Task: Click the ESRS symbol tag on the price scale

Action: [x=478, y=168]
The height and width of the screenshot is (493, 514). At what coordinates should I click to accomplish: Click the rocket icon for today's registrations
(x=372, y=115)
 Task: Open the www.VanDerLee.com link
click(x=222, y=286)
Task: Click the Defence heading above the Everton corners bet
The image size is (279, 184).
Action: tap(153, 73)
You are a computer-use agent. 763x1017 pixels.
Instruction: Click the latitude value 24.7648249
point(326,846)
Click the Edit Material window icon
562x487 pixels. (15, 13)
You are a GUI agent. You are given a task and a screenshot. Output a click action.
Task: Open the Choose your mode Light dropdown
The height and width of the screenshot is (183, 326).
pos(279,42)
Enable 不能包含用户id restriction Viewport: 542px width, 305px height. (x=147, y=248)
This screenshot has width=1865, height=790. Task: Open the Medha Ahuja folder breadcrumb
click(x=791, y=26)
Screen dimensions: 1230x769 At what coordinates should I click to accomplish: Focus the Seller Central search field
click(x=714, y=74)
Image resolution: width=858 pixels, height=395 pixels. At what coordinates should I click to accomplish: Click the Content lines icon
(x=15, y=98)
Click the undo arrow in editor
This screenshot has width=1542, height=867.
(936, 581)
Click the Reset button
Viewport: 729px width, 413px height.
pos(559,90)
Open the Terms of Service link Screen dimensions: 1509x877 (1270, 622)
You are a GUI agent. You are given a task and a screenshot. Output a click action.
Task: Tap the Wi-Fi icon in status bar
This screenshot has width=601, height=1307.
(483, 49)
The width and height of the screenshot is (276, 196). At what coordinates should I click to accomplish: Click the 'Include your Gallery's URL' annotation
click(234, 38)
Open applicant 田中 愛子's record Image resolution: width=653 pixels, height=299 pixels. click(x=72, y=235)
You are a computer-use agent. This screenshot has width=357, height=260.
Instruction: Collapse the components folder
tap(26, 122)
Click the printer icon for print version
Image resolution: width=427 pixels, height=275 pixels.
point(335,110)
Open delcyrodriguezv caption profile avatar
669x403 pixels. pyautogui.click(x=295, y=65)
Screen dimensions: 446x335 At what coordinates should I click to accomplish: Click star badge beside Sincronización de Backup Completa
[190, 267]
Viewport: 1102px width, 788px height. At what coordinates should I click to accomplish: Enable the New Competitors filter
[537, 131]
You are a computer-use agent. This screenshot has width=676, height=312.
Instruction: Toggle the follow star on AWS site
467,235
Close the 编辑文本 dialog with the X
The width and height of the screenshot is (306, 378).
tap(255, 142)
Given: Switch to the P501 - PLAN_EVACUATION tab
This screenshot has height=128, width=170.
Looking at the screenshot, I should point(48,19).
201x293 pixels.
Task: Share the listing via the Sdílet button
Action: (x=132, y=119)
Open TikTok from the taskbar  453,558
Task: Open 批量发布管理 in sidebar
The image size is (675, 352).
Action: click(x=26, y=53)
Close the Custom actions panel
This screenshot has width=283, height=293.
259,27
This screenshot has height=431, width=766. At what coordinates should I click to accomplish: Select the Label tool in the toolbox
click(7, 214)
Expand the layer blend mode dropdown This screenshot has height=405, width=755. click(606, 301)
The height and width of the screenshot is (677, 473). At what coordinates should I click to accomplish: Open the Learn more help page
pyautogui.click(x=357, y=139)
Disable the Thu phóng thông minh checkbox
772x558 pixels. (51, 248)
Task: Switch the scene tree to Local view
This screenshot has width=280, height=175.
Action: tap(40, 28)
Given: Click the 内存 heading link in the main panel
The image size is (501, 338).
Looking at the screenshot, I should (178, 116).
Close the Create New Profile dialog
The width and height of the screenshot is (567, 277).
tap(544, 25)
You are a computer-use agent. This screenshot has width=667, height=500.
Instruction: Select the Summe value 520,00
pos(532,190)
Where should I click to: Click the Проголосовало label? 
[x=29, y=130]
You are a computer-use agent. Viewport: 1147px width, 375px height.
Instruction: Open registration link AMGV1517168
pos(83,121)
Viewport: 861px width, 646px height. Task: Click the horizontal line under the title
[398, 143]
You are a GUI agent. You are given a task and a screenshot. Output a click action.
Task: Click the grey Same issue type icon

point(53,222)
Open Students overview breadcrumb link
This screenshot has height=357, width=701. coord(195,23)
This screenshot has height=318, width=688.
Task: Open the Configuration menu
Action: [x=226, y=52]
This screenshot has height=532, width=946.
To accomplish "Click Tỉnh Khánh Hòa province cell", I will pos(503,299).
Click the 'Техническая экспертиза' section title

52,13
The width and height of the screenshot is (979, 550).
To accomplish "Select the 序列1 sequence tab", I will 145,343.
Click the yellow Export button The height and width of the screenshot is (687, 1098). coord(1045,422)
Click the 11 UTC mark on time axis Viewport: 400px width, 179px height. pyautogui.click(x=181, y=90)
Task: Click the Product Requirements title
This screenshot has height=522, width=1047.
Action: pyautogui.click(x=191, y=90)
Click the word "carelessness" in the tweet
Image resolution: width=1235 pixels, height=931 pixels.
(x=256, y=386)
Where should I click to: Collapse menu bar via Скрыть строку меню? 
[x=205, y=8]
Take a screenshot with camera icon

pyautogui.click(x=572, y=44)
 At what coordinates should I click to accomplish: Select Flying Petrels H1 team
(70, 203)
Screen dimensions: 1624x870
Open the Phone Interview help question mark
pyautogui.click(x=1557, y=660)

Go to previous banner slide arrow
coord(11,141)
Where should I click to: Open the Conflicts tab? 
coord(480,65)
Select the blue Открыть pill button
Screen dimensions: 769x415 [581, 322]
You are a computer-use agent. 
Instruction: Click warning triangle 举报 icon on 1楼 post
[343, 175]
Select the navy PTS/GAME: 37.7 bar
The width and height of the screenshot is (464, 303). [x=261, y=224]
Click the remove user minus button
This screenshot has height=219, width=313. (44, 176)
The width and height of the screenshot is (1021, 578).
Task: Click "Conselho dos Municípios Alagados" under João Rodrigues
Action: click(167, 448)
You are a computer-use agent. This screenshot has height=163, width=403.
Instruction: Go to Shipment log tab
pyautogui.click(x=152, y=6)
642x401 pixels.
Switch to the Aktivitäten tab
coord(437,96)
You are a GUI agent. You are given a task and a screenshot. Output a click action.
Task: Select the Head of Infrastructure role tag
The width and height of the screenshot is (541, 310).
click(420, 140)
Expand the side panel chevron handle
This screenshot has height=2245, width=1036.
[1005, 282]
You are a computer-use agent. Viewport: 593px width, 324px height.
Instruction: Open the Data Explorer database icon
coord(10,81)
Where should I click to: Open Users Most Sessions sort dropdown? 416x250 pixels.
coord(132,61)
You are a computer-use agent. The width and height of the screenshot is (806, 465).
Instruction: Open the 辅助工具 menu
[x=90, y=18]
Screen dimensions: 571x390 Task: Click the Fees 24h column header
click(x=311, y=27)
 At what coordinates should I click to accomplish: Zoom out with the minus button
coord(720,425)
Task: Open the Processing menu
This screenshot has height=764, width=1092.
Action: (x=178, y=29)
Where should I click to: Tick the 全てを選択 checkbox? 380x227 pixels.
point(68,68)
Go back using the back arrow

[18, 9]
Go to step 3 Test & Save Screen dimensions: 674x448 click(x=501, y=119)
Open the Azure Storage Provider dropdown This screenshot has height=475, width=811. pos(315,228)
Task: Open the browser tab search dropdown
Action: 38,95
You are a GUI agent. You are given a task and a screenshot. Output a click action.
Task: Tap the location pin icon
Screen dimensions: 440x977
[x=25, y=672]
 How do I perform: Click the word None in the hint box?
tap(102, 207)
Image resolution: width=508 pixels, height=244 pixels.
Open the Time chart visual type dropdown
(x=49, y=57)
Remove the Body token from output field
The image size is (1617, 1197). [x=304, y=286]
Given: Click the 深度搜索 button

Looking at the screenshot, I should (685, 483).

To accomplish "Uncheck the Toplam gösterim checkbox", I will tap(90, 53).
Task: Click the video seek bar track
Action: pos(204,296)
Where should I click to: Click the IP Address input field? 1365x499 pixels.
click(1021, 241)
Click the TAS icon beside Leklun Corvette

----

Each line from the one containing "Task: Tap the location pin icon" to the last line above must be returned exactly, and no line outside that range.

Exercise result:
Task: Tap the location pin icon
Screen dimensions: 440x977
[x=25, y=672]
 How do I perform: Click the word None in the hint box?
tap(102, 207)
Image resolution: width=508 pixels, height=244 pixels.
Open the Time chart visual type dropdown
(x=49, y=57)
Remove the Body token from output field
The image size is (1617, 1197). [x=304, y=286]
Given: Click the 深度搜索 button

Looking at the screenshot, I should (685, 483).

To accomplish "Uncheck the Toplam gösterim checkbox", I will tap(90, 53).
Task: Click the video seek bar track
Action: pos(204,296)
Where should I click to: Click the IP Address input field? 1365x499 pixels.
click(1021, 241)
Click the TAS icon beside Leklun Corvette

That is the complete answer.